Les rivières andorranes atteignent des débits supérieurs à la moyenne en mai 2026, fin de la sécheresse pluriannuelle

Les ressources en eau d'Andorre se sont pleinement remises après des années de sécheresse, grâce aux fortes pluies du début 2026 et à la fonte des neiges. Les débits dépassent la moyenne de la décennie écoulée malgré un printemps chaud.

Points cles

  • Débit moyen à Borda Sabater proche de 20 m³/s, au-dessus de l'étalon 2016-2025 de 18.
  • Reprise après les bas de sécheresse : 13 m³/s en mai 2025, 14 en 2024, 7 en 2023.
  • Pluies abondantes en janvier (136,3 mm) et février (98 mm), plus manteau neigeux de 3,5 m.
  • Pic de mai à 44 m³/s malgré la chaleur record du printemps.

Les rivières andorranes ont enregistré des débits supérieurs à la moyenne en mai 2026, consolidant la reprise après une sécheresse pluriannuelle. Le Bulletin mensuel de suivi des ressources en eau du Principat d'Andorra fait état d'une moyenne de près de 20 mètres cubes par seconde à la station Borda Sabater, dépassant l'étalon de 18 mètres cubes par seconde pour la décennie 2016-2025.

Cette amélioration contraste avec les bas niveaux de la sécheresse récente : mai 2025 n'a enregistré que 13 mètres cubes par seconde, 2024 en a compté 14, et 2023 est tombé à 7. Oriol Travesset, chercheur à Andorra Recerca i Innovació (AR+I), a indiqué que ces données montrent un retour à la normale des ressources en eau après des années de faibles précipitations. « Nous sommes bien par rapport aux dix dernières années ; nous avons dépassé la période de référence », a-t-il noté.
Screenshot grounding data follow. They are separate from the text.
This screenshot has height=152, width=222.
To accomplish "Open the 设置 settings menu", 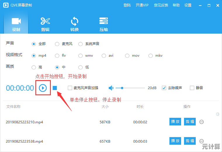I will pyautogui.click(x=188, y=5).
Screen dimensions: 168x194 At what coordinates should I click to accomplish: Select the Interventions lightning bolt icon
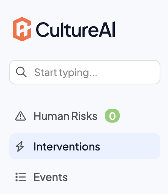(x=20, y=146)
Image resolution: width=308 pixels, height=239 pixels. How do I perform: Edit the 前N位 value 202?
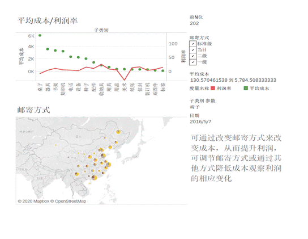(x=194, y=23)
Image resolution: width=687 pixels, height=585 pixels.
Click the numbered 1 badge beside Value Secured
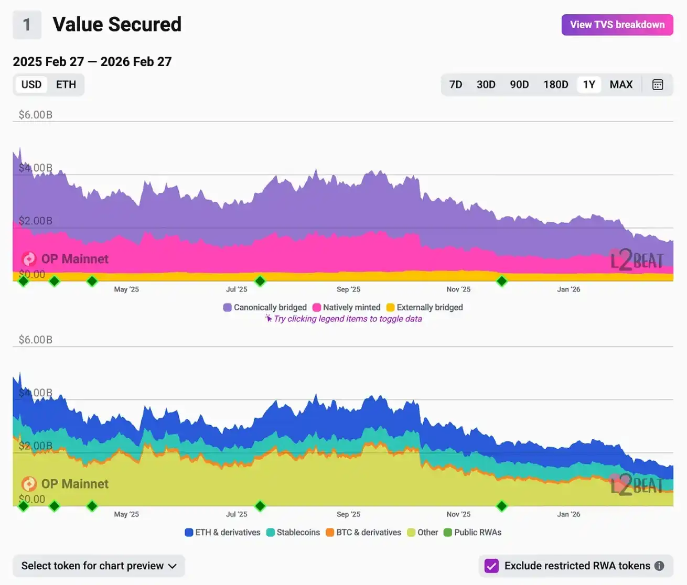(27, 24)
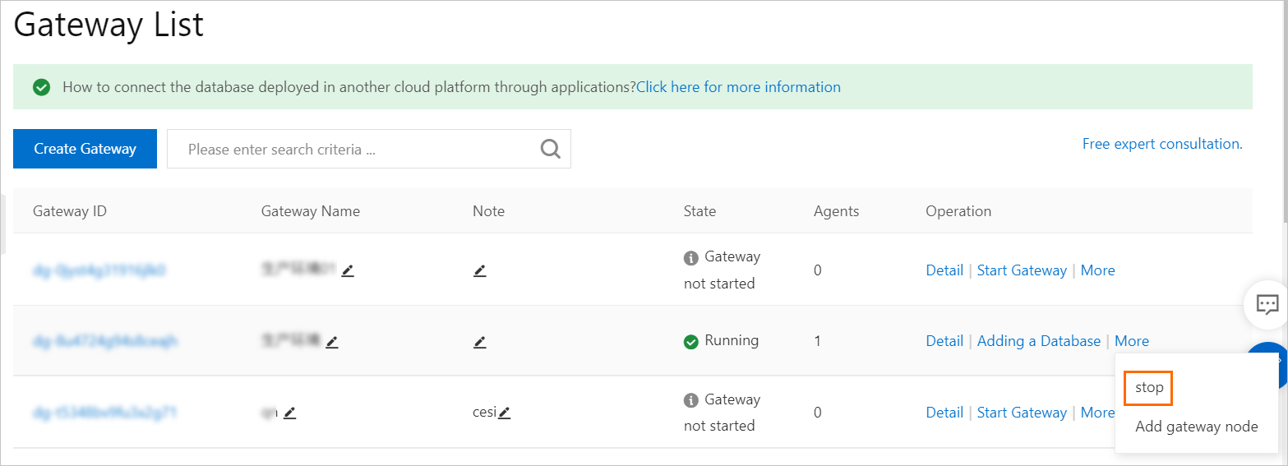Image resolution: width=1288 pixels, height=466 pixels.
Task: Expand More options for first gateway
Action: coord(1097,270)
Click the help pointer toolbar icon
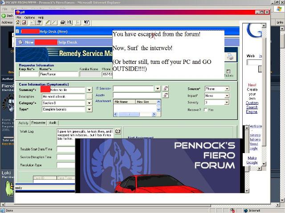 [86, 22]
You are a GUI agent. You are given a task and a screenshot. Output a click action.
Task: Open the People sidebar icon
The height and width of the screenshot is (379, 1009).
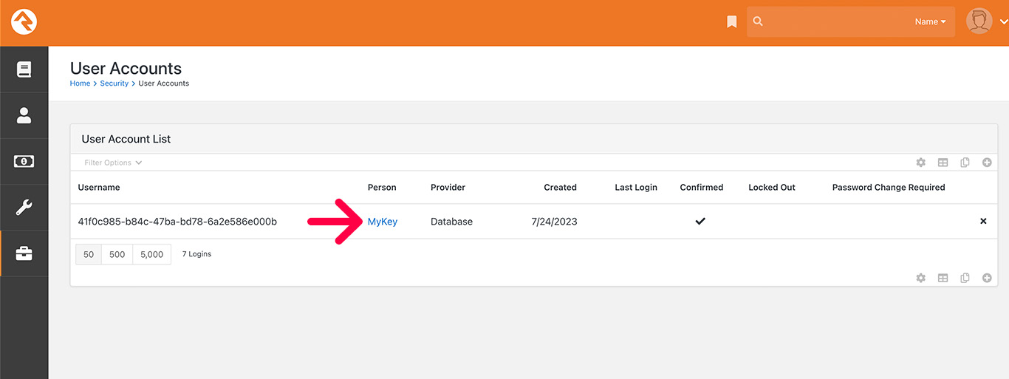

Travesset a ajouté que les conditions de sécheresse se sont atténuées à partir de 2024, avec une normalisation des débits l'an dernier et une reprise complète visible depuis février 2026.

Les fortes pluies du début d'année ont propulsé cette hausse. La station centrale de FEDA a mesuré 136,3 mm en janvier, contre 26,2 mm l'année précédente, et 98 mm en février, contre 21,7 mm. Un dégel précoce en mai a amplifié l'effet malgré la chaleur et la sécheresse du mois. Onze jours ont dépassé 25 °C, marquant le printemps le plus chaud depuis 1950, avec un jour sur trois en avril-mai affichant des anomalies supérieures à 5 °C et un pic à 33,1 °C — rivalisant avec les records de 2022 selon le Bulletin climatique du gouvernement. L'accumulation de neige hivernale a atteint 3,5 mètres à la station de Sorteny, provoquant un pic de 44 mètres cubes par seconde à Borda Sabater le 4 mai. À titre de comparaison, le maximum quotidien du 17 juin était d'environ 10 mètres cubes par seconde.

Ces niveaux restent inférieurs aux pics de la décennie, comme la moyenne de 32 mètres cubes en mai 2018 et un pic instantané de 125 mètres cubes le 10 mai 2016. Ils confirment néanmoins un rebond hydrologique constant.